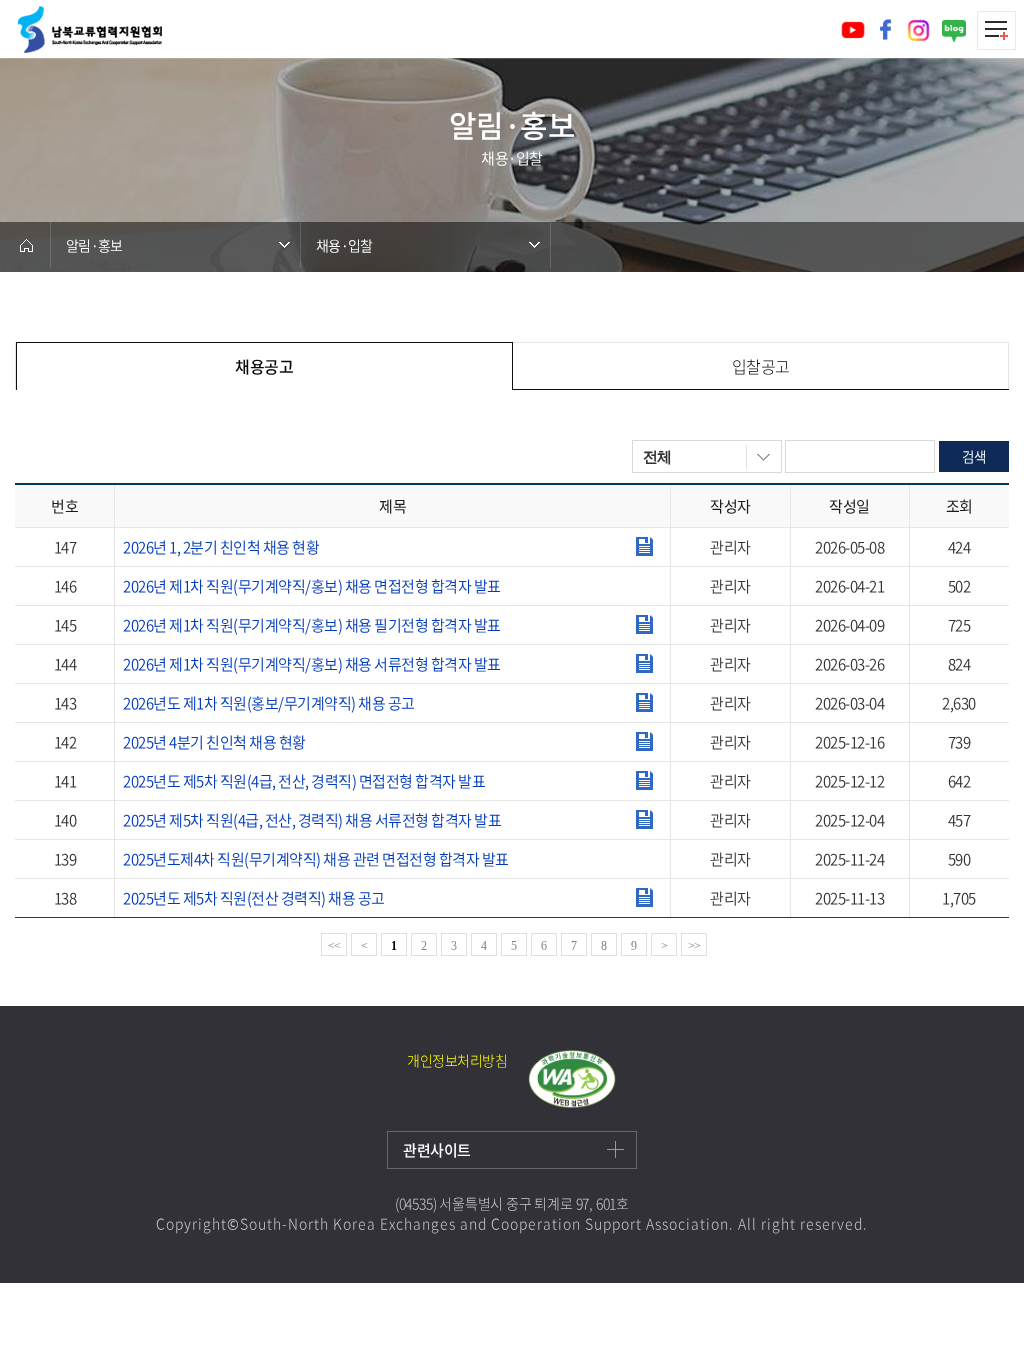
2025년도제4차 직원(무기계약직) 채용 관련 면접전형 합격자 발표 (316, 859)
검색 (973, 456)
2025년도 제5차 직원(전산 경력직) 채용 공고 (254, 898)
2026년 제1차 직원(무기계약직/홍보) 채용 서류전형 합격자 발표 (312, 664)
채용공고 (264, 366)
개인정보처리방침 (457, 1060)
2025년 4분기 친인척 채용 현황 (214, 742)
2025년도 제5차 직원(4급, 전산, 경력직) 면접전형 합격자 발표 (304, 781)
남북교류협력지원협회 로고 (90, 29)
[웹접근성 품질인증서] (572, 1079)
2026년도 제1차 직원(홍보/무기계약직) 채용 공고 (269, 703)
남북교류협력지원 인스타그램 (918, 30)
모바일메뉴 (996, 30)
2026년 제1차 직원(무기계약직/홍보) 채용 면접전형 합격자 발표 (312, 586)
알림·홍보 (94, 245)
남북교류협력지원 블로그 (954, 31)
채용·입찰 (344, 245)
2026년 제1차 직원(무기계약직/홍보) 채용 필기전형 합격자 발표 (312, 625)
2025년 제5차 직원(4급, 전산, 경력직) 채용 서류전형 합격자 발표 (312, 820)
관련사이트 (437, 1150)
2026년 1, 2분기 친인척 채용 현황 (221, 547)
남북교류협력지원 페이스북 (885, 29)
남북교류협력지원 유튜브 (853, 30)
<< (334, 946)
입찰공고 (761, 366)
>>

About this task => Look through the entries and return every line where "서류전형" appears.

The completed task =>
2026년 제1차 직원(무기계약직/홍보) 채용 서류전형 합격자 발표 (312, 664)
2025년 제5차 직원(4급, 전산, 경력직) 채용 서류전형 합격자 발표 (312, 820)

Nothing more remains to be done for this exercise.